A: Original capsule endoscopy image depicting a protrusion (polyp); B: Its 3-D represented image processed by the proposed Shape from Shading approach.
Figure 4 Two-dimensional capsule endoscopy images (upper panel) and three-dimensional representation of above structures is seen (lower panel).
A1, A2: P2 angioectasia; B1, B2: P1 angiectasia; C1, C2: Lymphoid hyperplasia with superficial ulceration; D1, D2: Aphthous ulcers; E1, E2: Serpiginous ulcers; F1, F2: Nodular lymphangiectasia; G1, G2: Another capsule endoscope still inside the small-bowel.
Conversely, in cases of sudden large intensity change, Tsai’s method fails because it takes into consideration the preservation of intensity gradient. However, in non-artificial images such as CE frames, the brightness (image pixel values) transitions smoothly with no abrupt changes. Technically however, one can notice in Figure 5 the presence of highlights, hence false information about the shape. Highlights are essentially linear combinations of specular and diffuse reflection (light reflected at various angles) components of the surface.

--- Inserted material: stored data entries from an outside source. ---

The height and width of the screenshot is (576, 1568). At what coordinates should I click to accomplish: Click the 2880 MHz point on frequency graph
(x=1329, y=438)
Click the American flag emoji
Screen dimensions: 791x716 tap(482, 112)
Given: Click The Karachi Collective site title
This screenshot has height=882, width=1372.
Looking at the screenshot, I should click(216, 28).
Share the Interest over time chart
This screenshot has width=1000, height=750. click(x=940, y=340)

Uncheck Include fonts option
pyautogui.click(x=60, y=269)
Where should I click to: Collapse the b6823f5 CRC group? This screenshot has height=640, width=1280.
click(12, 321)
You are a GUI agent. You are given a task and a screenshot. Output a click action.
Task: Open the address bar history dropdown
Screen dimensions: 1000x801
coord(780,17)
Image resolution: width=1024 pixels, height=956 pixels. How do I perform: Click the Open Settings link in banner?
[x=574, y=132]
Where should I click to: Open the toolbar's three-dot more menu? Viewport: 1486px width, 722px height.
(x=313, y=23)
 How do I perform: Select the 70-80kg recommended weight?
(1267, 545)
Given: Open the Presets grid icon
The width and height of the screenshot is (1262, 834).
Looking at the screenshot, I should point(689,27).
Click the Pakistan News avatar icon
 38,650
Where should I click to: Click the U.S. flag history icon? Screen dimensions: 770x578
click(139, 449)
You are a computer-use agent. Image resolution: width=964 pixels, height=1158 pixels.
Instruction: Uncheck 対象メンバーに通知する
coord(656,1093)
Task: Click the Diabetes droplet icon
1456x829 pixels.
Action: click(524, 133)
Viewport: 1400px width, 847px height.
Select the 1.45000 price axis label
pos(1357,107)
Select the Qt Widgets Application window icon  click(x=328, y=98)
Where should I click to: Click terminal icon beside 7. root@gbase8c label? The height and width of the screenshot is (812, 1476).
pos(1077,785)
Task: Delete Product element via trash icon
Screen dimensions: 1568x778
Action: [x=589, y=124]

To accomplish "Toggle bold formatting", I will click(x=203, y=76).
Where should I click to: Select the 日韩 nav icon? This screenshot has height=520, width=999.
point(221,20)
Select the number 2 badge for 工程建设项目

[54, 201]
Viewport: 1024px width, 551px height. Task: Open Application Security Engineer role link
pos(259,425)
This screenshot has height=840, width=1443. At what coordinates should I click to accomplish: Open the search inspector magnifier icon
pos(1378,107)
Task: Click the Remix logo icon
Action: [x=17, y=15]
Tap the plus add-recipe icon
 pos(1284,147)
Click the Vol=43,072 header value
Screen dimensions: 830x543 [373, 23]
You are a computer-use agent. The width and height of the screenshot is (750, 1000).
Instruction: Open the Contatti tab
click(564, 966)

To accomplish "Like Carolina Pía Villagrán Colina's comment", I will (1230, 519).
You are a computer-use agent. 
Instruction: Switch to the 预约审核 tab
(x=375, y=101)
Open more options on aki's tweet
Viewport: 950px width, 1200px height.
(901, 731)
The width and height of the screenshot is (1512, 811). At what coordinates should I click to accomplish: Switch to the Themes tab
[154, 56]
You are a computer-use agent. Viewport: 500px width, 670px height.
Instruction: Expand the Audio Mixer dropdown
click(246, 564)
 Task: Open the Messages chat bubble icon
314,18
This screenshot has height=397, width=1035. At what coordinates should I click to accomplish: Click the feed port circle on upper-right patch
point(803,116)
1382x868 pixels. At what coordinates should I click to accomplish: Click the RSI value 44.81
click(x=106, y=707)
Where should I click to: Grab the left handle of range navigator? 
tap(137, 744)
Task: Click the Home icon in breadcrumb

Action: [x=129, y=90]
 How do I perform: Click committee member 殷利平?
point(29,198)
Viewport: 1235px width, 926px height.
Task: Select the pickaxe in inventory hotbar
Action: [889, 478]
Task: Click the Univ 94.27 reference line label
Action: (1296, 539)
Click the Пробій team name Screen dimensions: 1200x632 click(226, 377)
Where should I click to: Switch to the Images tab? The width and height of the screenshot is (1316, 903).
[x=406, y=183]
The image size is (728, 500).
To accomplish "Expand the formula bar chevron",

Figure 5 3-D representation of a single video capsule image with highlights removal (arrows).
Many objects in the real world are dielectric and homogeneous, hence displaying both types of reflections. Most digestive structures fall into this category. When the light beams fall on to such an object, some of them reflect back immediately creating the specular reflection, while the rest of the beams first penetrate the object and then reflect creating the diffuse reflection. Along with 3-D representation algorithm a highlight suppression scheme is applied to the original CE images to produce desired better results, whilst maintaining the shapes and structures of the digestive tract. Figure 5 shows the successful highlight removal without affecting the shapes of other objects. It has to be mentioned that highlights from light reflections on the surface of the digestive tract are still an open problem not only for a 3-D representation but also for traditional CE review.
In conclusion, the software by Karargyris et al offers a new potential to reform and enhance the currently existing reading software in capsule endoscopy by improving lesion demarcation and highlighting the textural features of ulcers, angioectasias and polyps[5,19]. Further work is needed to prove its clinical validity but the idea of a 3-D aid (with the present level of CE technology) seems, at least for this author, not only captivating but promising as well. However, it should not be forgotten that true 3-D capability requires dual video images, although the inclusion of two cameras within the shell of a capsule endoscopy might be unwieldy at present.